En 2008, un nouveau centre d'entraînement voit le jour sur le site de l'université du Mont Houy à Famars ainsi qu'un nouveau centre de formation en 2009. "Ceux qui jouent aujourd'hui bénéficient de choses qu'on n'avait pas avant, indique Saez. Tant mieux pour eux. Quand je vois les terrains d'entraînement aujourd'hui et ceux qu'on avait avant, ça n'a rien à voir."

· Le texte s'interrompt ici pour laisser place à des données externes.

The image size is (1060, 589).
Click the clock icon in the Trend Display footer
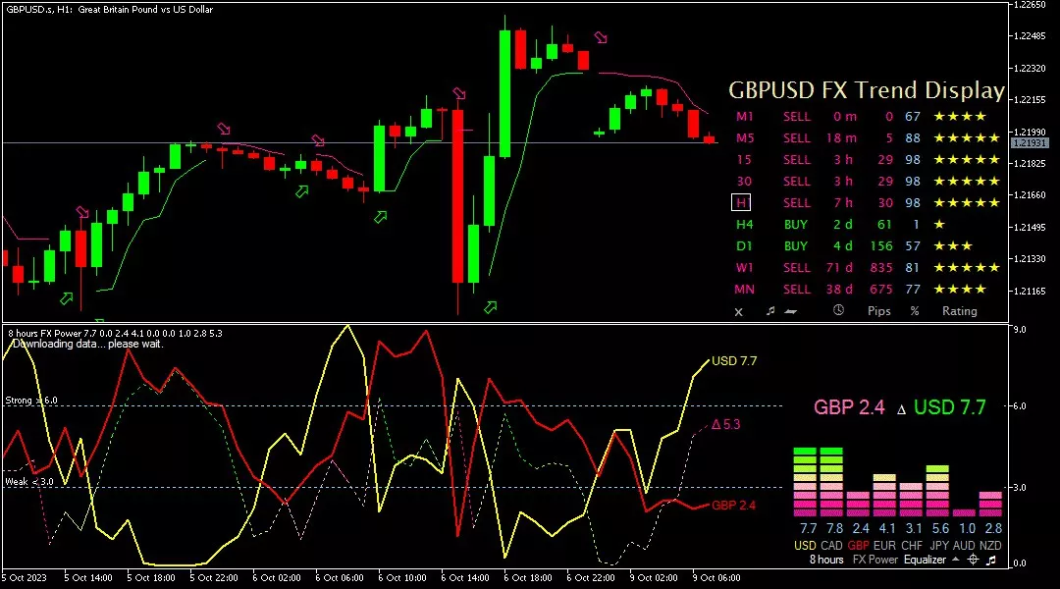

"Si je ne suis pas optimiste, j'arrête"

Malgré tout, Valenciennes ne parvient jamais à atteindre la première moitié du classement. Sa meilleure performance reste une dixième place en 2009-2010. En 2013-2014, les Nordistes ne remportent que sept matches et finissent dix-neuvièmes. Retour en Ligue 2. Les raisons de cette relégation sont tout aussi sportives qu'économiques. "On a eu tellement de perte de joueurs, beaucoup en fin de contrat, appuie José Saez. Économiquement, rien ne rentrait dans les caisses. On n'a pas assez bien recruté pour la Ligue 1. On a perdu de très bons joueurs comme Carlos Sanchez, Vincent Aboubacar, Foued Kadir, Renaud Cohade, Rémi Gomis, Gael Danic…"

Depuis, Valenciennes reste sur la "corde raide" comme le souligne justement Gilbert Hocq. En trois ans de Ligue 2, le meilleur classement du club reste une 12e place en 2015-2016. Cette année, VA est toujours dans la deuxième partie du tableau. Ce qui n'empêche pas le président Eddy Zdziech d'avoir de l'ambition, même si son club possède le onzième budget de Ligue 2 avec 10 millions d'euros. "VA est un club de Ligue 1 qui tente de faire le passage le plus court en Ligue 2, déclarait-il dans une interview à La Voix du Nord au début de la saison. Ça, c'est notre projet à court terme". Si cette assurance peut interroger au regard des résultats depuis quelques saisons, la vision est partagée par les salariés du club. "Qui n'est pas ambitieux quand on est dans le sport ?, s'interroge José Saez qui fait partie de la cellule de recrutement de Valenciennes. Si le président n'est pas ambitieux, il ne faut pas faire ce métier."

La route est encore longue pour retrouver la Ligue 1 mais la formation nordiste paraît être au début d'un nouveau cycle. "En 2014, on était à – 10M€ de fonds propres, – 4M € en 2015, -3M € en 2016, là, on arrive à -1M€ et en juin 2018, on aura tout remboursé et on sera à +3,2M€", prédit Eddy Zdziech, toujours à La Voix du Nord. Une possible amélioration qui permet d'espérer à nouveau. "Je pense que le club se porte mieux sur le plan financier, appuie José Saez. Les erreurs d'avant sont toujours là. La Ligue 1, ce ne sera pas pour aujourd'hui. Mais si je ne suis pas optimiste, j'arrête. Il y a de quoi faire entre le stade, le centre d'entraînement et la qualité de certains joueurs. C'est normal d'être optimiste. Une montée en Ligue 1, ça ne vient pas tout seul, c'est un groupe, une ambiance. Il faut avoir la rage, l'envie de se faire mal. J'ai fait quatre montées (Angers, Caen, Lille, Valenciennes). Chaque groupe était composé de rageurs, des gagneurs, des compétiteurs."

Les recrutements récents de Sloan Privat, venu de Guingamp, Jordan Tell (Rennes) ou Gaëtan Robail (PSG) s'inscrivent dans cette logique. Histoire d'envisager à nouveau un possible retour en Ligue 1 et une énième résurrection.